- Born: Montclair, New Jersey
- Occupation(s): Film producer, screenwriter, television writer
- Years active: 1988–present

= Michael Colleary =

American film producer

Michael Colleary is an American film producer, screenwriter and television writer. His writing credits include Face/Off, Firehouse Dog, The New Alfred Hitchcock Presents, the story for Lara Croft: Tomb Raider, and the Cartoon Network live-action series Unnatural History.

He is a frequent collaborator with Mike Werb, whom Colleary met at UCLA after Werb had sold his car to cover tuition and Colleary had given him lifts in his car. Together they won a Saturn Award for their original screenplay of Face/Off.

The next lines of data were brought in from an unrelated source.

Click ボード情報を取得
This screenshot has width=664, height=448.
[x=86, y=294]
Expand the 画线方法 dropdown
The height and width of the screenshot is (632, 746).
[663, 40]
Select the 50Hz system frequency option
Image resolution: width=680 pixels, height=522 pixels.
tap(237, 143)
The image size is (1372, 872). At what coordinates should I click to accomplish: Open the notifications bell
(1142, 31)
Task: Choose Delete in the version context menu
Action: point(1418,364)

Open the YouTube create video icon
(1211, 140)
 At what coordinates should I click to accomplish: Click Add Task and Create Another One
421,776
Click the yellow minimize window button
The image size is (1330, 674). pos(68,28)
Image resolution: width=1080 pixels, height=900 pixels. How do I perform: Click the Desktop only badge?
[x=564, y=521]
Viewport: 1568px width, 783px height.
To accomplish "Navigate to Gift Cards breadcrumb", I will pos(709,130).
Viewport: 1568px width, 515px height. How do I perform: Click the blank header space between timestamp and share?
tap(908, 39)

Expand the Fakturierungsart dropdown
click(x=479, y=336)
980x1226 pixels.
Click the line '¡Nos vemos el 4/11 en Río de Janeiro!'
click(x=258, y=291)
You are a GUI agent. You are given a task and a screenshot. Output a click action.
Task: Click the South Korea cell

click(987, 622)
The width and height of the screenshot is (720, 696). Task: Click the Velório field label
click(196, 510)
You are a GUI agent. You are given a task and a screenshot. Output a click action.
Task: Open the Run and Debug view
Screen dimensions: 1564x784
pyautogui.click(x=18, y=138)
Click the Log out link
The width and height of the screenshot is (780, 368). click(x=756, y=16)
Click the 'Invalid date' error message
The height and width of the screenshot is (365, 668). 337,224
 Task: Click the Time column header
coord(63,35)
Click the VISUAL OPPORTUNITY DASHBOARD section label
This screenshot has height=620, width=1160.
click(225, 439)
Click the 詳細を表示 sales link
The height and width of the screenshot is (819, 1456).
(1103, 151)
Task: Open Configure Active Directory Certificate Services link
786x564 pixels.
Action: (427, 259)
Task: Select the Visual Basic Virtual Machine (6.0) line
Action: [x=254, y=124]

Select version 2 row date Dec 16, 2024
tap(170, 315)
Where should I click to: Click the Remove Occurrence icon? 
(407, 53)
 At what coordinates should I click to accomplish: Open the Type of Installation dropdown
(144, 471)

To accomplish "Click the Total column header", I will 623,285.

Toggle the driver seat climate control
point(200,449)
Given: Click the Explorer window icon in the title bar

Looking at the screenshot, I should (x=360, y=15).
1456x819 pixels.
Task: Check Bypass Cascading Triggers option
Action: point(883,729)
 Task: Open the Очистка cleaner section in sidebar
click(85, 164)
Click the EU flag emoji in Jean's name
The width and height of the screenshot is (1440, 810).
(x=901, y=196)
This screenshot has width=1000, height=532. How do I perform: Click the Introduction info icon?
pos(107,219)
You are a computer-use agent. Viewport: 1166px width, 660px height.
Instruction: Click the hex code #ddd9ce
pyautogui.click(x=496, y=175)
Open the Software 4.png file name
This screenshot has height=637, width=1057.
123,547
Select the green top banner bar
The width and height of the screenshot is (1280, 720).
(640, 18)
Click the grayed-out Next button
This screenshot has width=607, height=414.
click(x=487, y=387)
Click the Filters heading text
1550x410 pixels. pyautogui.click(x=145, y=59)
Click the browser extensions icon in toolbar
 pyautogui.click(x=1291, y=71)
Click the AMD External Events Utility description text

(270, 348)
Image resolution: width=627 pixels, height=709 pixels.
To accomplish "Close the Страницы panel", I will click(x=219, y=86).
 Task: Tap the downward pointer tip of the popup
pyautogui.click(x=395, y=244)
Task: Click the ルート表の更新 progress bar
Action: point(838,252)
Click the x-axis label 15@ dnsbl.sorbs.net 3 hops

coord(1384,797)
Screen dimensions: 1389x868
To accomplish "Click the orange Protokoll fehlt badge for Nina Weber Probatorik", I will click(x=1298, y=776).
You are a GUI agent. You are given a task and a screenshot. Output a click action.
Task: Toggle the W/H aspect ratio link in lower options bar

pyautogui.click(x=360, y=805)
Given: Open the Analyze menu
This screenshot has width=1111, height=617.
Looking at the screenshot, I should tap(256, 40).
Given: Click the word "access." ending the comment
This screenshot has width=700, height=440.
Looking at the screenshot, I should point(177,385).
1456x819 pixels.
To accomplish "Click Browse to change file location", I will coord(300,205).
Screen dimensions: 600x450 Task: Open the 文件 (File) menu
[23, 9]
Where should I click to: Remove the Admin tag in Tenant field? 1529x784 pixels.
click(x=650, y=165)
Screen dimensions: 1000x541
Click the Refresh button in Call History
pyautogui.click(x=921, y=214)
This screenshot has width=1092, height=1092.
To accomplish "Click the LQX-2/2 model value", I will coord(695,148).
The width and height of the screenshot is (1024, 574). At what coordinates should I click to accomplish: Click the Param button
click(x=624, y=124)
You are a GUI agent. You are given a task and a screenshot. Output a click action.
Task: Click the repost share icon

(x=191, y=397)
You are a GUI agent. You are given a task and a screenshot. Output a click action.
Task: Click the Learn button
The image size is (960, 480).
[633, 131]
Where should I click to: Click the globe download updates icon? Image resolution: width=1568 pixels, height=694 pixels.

Colleary is the writer-showrunner of the independently financed, action-adventure TV series, Professionals, starring Tom Welling, Brendan Fraser, and Elena Anaya, which currently airs on the CW network.

Colleary was born and raised in Montclair, New Jersey. The son of comedy writer Robert M. Colleary, he graduated in 1978 from Montclair High School. He attended Temple University and studied journalism there, before heading west to do graduate work in screenwriting at the UCLA School of Theater, Film and Television.

He is married to screenwriter Shannon Bradley-Colleary, whose film To the Stars premiered at the Sundance Film Festival in 2019.